## AIM
In the listing below, output the part that opens with the line containing "You are a computer-use" and continues through the end of the listing, keeping both ends and copying each line unchanged. Leave the pictures out of your answer.

Start of EXCERPTED RECORDS

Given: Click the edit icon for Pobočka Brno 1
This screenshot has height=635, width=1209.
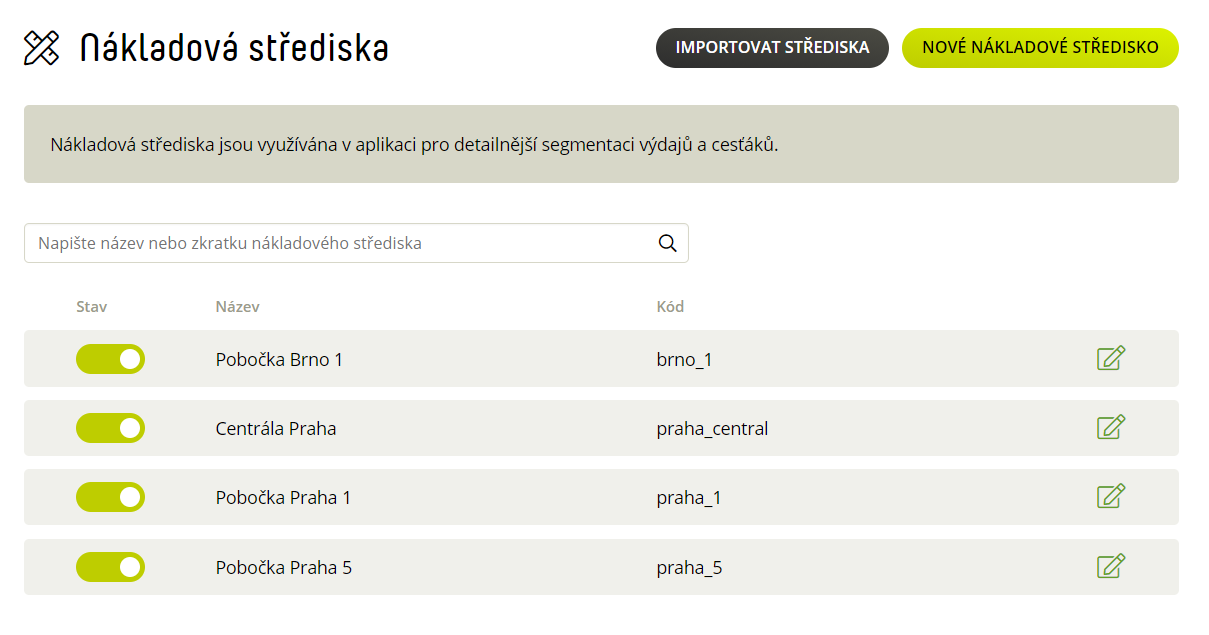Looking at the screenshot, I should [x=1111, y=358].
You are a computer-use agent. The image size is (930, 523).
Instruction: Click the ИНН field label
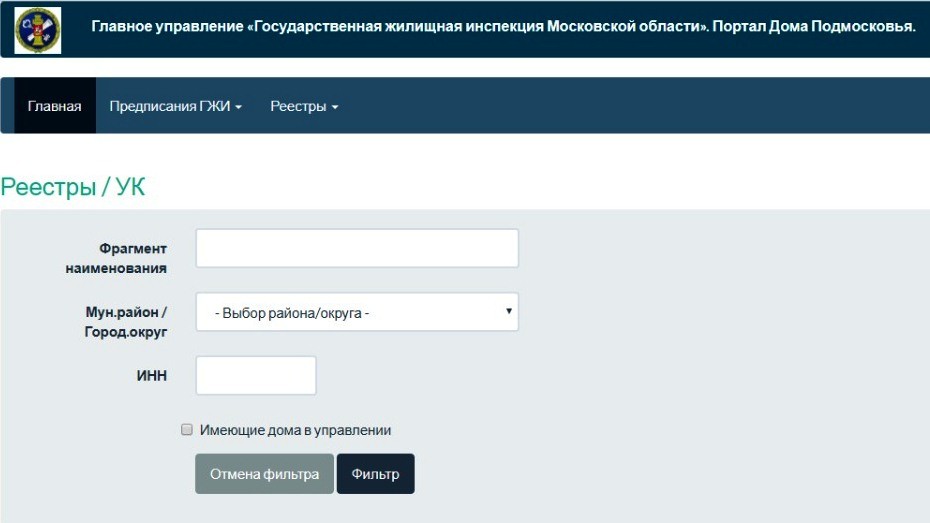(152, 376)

End of EXCERPTED RECORDS

## SOLUTION TO THE PROBLEM
You are a computer-use agent. The image size is (930, 523).
Instruction: Click the ИНН field label
(152, 376)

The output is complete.